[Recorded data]
________________

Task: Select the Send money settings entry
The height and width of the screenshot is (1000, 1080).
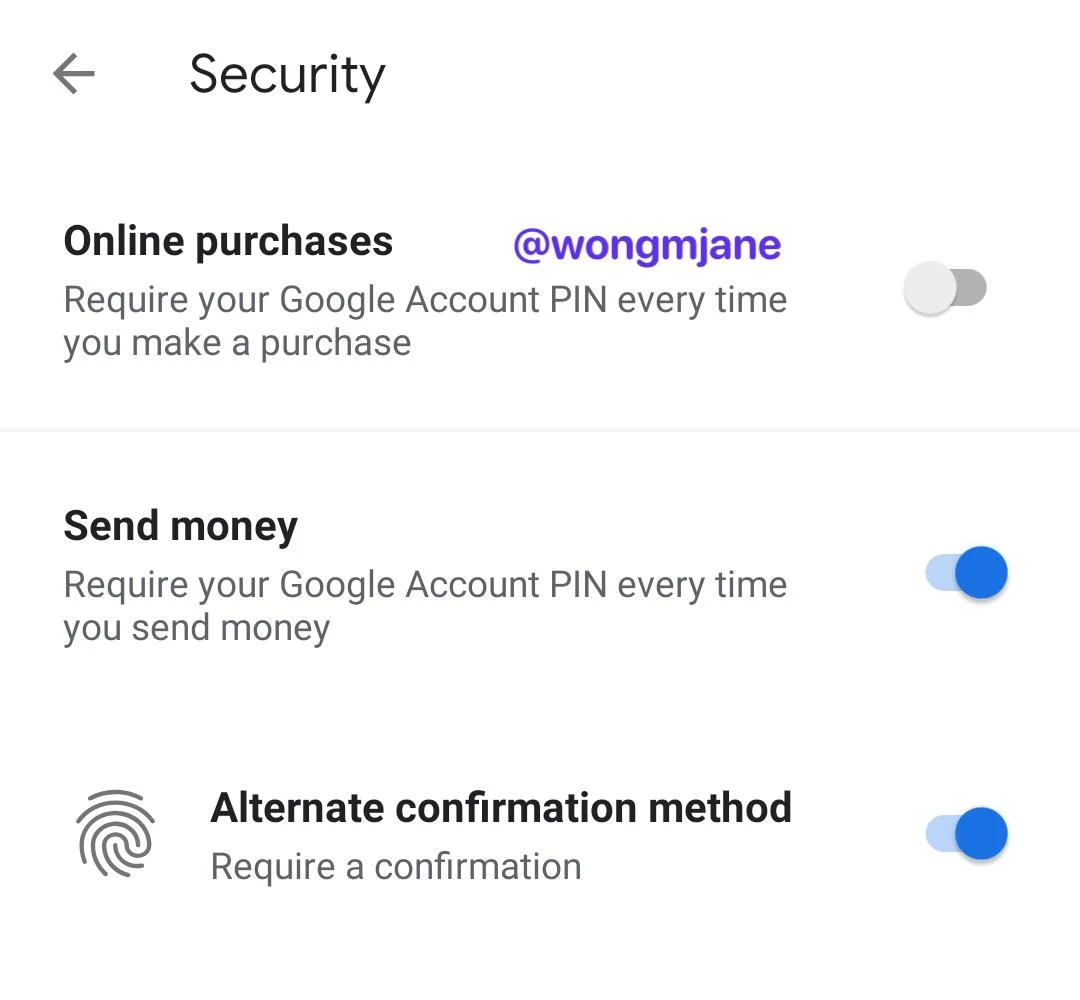Action: (x=400, y=575)
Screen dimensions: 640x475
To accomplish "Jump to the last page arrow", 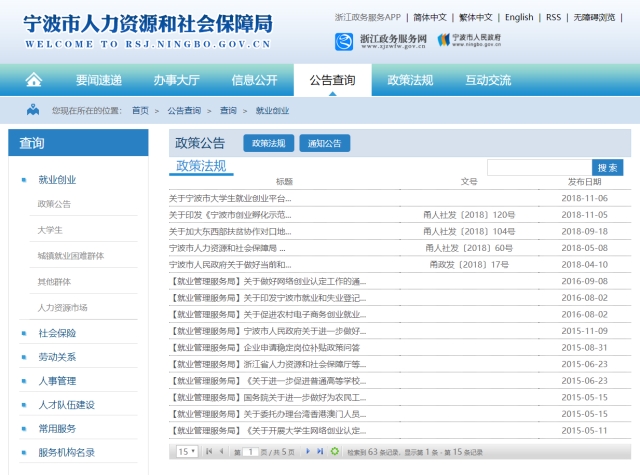I will point(320,452).
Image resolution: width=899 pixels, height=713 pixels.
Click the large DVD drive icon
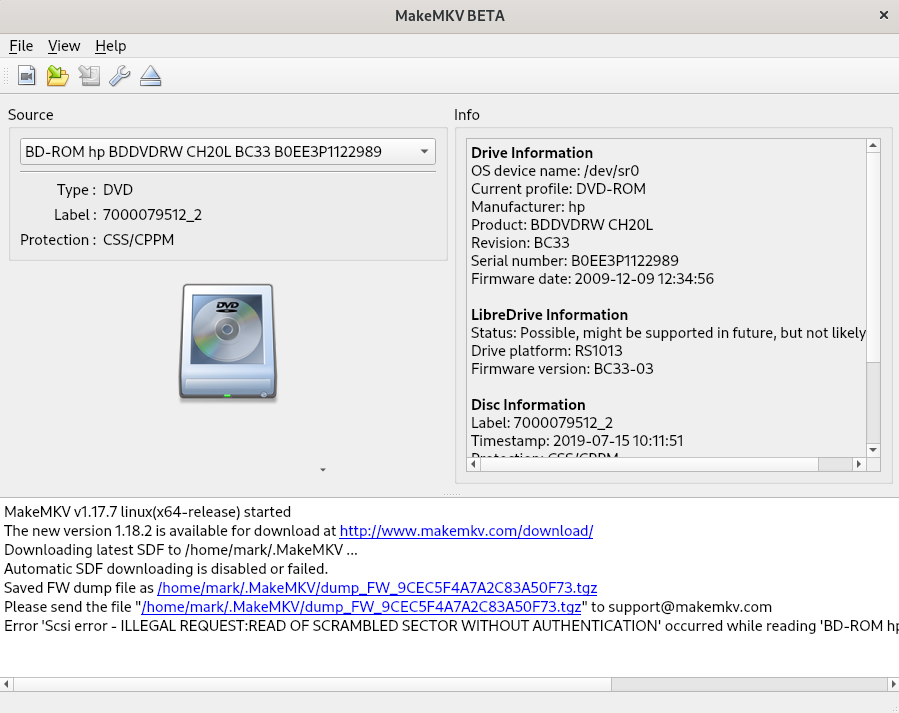(x=228, y=342)
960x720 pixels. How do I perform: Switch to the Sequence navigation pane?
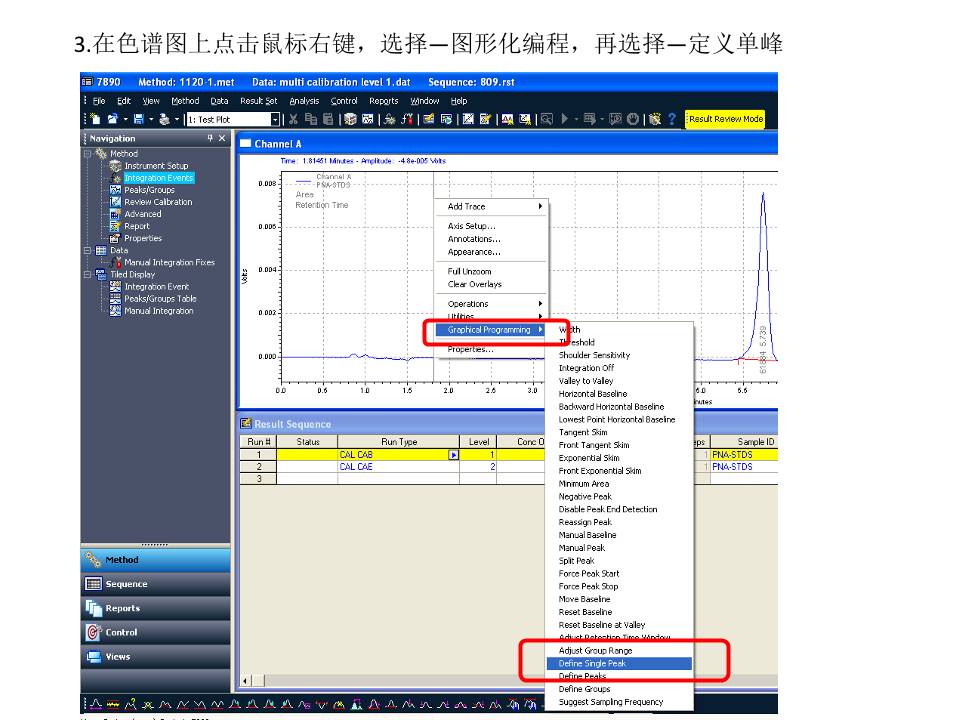[126, 584]
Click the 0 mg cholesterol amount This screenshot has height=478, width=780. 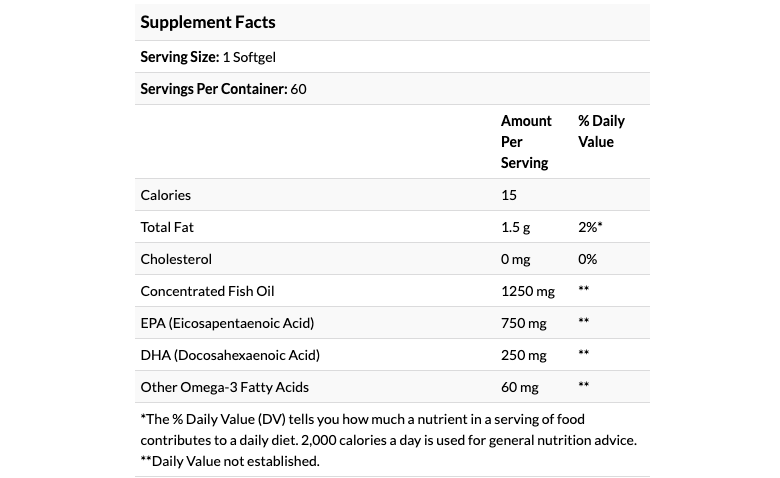516,259
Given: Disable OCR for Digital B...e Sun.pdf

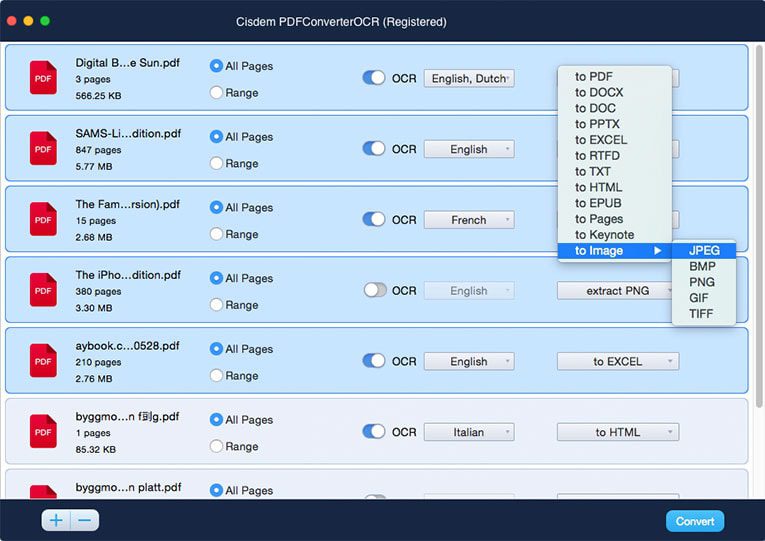Looking at the screenshot, I should (x=373, y=78).
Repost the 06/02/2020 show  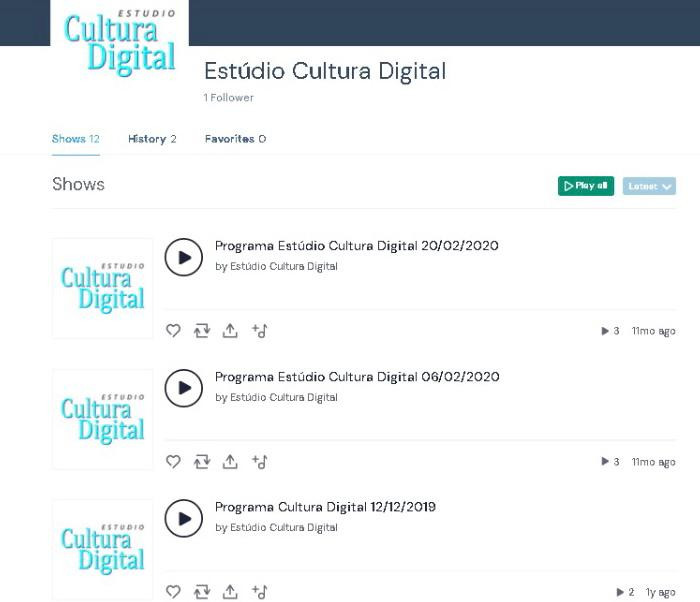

________________

> _Exercise instructions_: A word-for-word copy is needed of the lines from the line with "Given: Disable OCR for Digital B...e Sun.pdf" through the last line of the entries above, with both ends kept and the pictures dropped.

> _Output below_:
Given: Disable OCR for Digital B...e Sun.pdf

Looking at the screenshot, I should (x=373, y=78).
Repost the 06/02/2020 show  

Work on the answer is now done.